- **Assignment**
The data below must be repeated exactly. Leave nothing out.

- **Given data**

*** Begin section ***

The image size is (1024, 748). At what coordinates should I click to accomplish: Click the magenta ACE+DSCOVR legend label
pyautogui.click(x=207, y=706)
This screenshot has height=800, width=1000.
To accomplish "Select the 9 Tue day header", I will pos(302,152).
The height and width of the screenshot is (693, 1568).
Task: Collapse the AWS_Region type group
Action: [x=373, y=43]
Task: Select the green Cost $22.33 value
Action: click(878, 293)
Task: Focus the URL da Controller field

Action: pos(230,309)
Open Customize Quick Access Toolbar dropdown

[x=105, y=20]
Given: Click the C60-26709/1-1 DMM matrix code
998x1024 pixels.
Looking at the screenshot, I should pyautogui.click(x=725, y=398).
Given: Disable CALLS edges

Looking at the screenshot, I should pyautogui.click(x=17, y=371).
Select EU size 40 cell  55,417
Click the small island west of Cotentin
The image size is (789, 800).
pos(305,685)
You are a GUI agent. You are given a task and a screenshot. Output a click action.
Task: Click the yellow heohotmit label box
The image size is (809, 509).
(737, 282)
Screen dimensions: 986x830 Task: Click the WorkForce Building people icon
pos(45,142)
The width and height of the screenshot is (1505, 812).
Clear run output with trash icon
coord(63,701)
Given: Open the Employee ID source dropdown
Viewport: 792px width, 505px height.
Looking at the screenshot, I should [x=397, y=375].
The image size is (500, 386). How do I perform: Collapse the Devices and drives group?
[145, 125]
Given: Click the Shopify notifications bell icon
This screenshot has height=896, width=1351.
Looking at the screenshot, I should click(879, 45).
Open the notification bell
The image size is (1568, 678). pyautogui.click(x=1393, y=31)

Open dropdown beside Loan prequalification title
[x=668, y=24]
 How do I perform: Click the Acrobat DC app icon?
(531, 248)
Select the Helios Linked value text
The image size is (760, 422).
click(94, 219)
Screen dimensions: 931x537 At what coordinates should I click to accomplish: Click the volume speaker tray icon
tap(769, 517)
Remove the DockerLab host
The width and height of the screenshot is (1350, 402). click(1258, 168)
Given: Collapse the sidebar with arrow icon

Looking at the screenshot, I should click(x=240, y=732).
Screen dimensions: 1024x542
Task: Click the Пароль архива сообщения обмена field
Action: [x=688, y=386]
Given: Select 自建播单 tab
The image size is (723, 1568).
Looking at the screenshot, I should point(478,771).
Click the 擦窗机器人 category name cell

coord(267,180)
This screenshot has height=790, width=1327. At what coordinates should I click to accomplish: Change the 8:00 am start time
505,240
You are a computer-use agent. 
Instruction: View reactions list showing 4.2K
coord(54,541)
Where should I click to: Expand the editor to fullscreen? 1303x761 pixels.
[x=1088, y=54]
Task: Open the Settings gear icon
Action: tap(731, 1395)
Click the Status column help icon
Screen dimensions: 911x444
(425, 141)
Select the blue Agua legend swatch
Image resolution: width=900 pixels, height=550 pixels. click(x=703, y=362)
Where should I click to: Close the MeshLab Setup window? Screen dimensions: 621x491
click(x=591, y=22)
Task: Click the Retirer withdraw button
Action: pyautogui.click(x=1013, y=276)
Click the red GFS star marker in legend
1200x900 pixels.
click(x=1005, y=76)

*** End section ***

- **Exercise output**
The image size is (1024, 748). At what coordinates should I click to accomplish: Click the magenta ACE+DSCOVR legend label
pyautogui.click(x=207, y=706)
This screenshot has height=800, width=1000.
To accomplish "Select the 9 Tue day header", I will pos(302,152).
The height and width of the screenshot is (693, 1568).
Task: Collapse the AWS_Region type group
Action: [x=373, y=43]
Task: Select the green Cost $22.33 value
Action: click(878, 293)
Task: Focus the URL da Controller field

Action: pos(230,309)
Open Customize Quick Access Toolbar dropdown

[x=105, y=20]
Given: Click the C60-26709/1-1 DMM matrix code
998x1024 pixels.
Looking at the screenshot, I should pyautogui.click(x=725, y=398).
Given: Disable CALLS edges

Looking at the screenshot, I should pyautogui.click(x=17, y=371).
Select EU size 40 cell  55,417
Click the small island west of Cotentin
The image size is (789, 800).
pos(305,685)
You are a GUI agent. You are given a task and a screenshot. Output a click action.
Task: Click the yellow heohotmit label box
The image size is (809, 509).
(737, 282)
Screen dimensions: 986x830 Task: Click the WorkForce Building people icon
pos(45,142)
The width and height of the screenshot is (1505, 812).
Clear run output with trash icon
coord(63,701)
Given: Open the Employee ID source dropdown
Viewport: 792px width, 505px height.
Looking at the screenshot, I should [x=397, y=375].
The image size is (500, 386). How do I perform: Collapse the Devices and drives group?
[145, 125]
Given: Click the Shopify notifications bell icon
This screenshot has height=896, width=1351.
Looking at the screenshot, I should click(879, 45).
Open the notification bell
The image size is (1568, 678). pyautogui.click(x=1393, y=31)

Open dropdown beside Loan prequalification title
[x=668, y=24]
 How do I perform: Click the Acrobat DC app icon?
(531, 248)
Select the Helios Linked value text
The image size is (760, 422).
click(94, 219)
Screen dimensions: 931x537 At what coordinates should I click to accomplish: Click the volume speaker tray icon
tap(769, 517)
Remove the DockerLab host
The width and height of the screenshot is (1350, 402). click(1258, 168)
Given: Collapse the sidebar with arrow icon

Looking at the screenshot, I should click(x=240, y=732).
Screen dimensions: 1024x542
Task: Click the Пароль архива сообщения обмена field
Action: [x=688, y=386]
Given: Select 自建播单 tab
The image size is (723, 1568).
Looking at the screenshot, I should point(478,771).
Click the 擦窗机器人 category name cell

coord(267,180)
This screenshot has height=790, width=1327. At what coordinates should I click to accomplish: Change the 8:00 am start time
505,240
You are a computer-use agent. 
Instruction: View reactions list showing 4.2K
coord(54,541)
Where should I click to: Expand the editor to fullscreen? 1303x761 pixels.
[x=1088, y=54]
Task: Open the Settings gear icon
Action: tap(731, 1395)
Click the Status column help icon
Screen dimensions: 911x444
(425, 141)
Select the blue Agua legend swatch
Image resolution: width=900 pixels, height=550 pixels. click(x=703, y=362)
Where should I click to: Close the MeshLab Setup window? Screen dimensions: 621x491
click(x=591, y=22)
Task: Click the Retirer withdraw button
Action: pyautogui.click(x=1013, y=276)
Click the red GFS star marker in legend
1200x900 pixels.
click(x=1005, y=76)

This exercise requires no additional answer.